This project creates a customer churn predictor utilizing machine learning to accurately predict the churn potential of customers based on give customer features. This is a binary classification problem. Two different machine learning algorithms are applied and compared for the classification: Logistic Regression & Random Forest.
The so called ChurnPredictor is created as a class having all methods necessary to load the training data, perform an EDA and save its results as images, apply feature engineering on the dataset, train the two machine learning models and evaulate their performance, while saving these results as images. Creating an object of the class ChurnPredictor results in the execution of all before mentioned methods.
Next to a focus on clean code principles according to PEP8 there is a focus on appropriate unit tests and logging. Thereby, every method of ChurnPredictor is unit tested.
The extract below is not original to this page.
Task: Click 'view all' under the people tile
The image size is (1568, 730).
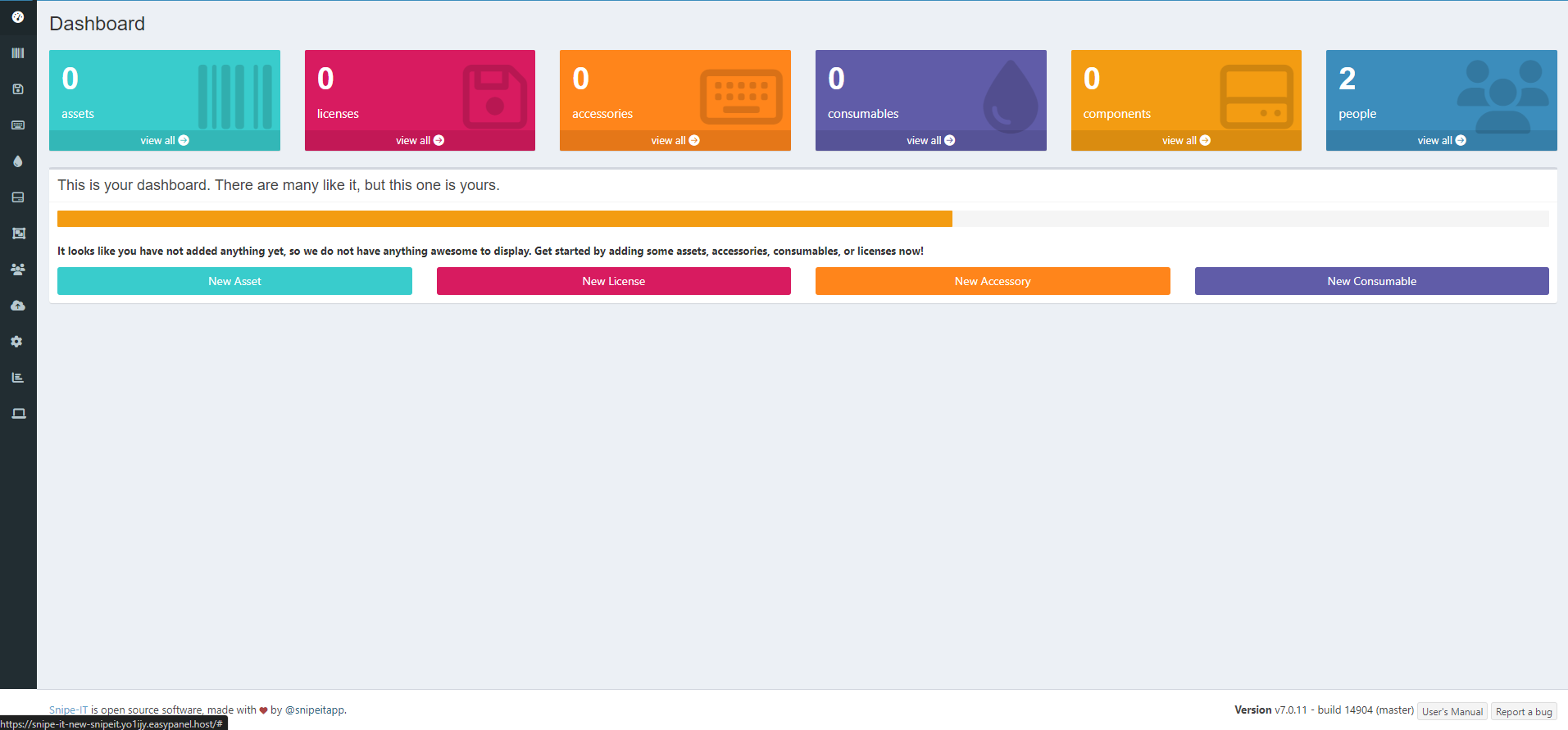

Overview of the files and data present in the repository:
The training dataset for the machine learning model is in the data/ directory with the name "bank_data.csv".
The dataset consists of a customer database of a bank, which sees more and more customers churning from their credit card service. The dataset consists of 10,000 customers mentioning their age, salary, marital_status, credit card limit, credit card category, etc., while there are nearly 18 features. The target column is "Attrition Flag" informing about if a customer churned or did not churn in the past.
The images/ directory holds two different types of result images. On the one hand, in the directory images/eda the images of the univariate and bivariate EDA are saved. On the other hand, in the directory images/results the visualizations of the evaluation of the two machine learning models are saved as images, displaying the feature importance of the random forest and various ROC curves.
The logs/ directory holds the logs created when running the unit tests and logging file "churn_script_logging_and_tests.py".
The /models directory holds the machine learning models in .pkl format, created during the ChurnPredictor initialization.
In the churn_library python file the ChurnPredictor class and its methods are created.
The churn_script_logging_and_testing python files holds the TestClass, which creates an object of the ChurnPredictor for testing purposes. Furthermore, all methods of the ChurnPredictor have their respective unit tests in this file. Next to unit tests, the logging is also done in this file creating appropriate logs for all tests and methods.
The constants python file holds the hyperparameter definition for the two machine learning models. This way it is easier to change and parameterize the training of the models. The methods are imported into churn_library.py at the beginning.
This file holds all third party python libraries necessary to run this project.
Description of how to run the files in this repository
To initialize this project you have to install the third party python libraries via:
pip install -r requirements.txt
To create a ChurnPredictor and thereby creating all images of the EDA and evaluation as well as the two machine learning models you have to run the following:
python churn_library.py
To run all unit tests and receive the result of the tests and possible errors you have to run:
pytest churn_script_logging_and_tests.py
To create a TestClass and all logs of creating a ChurnPredictor you have to run:
python churn_script_logging_and_tests.py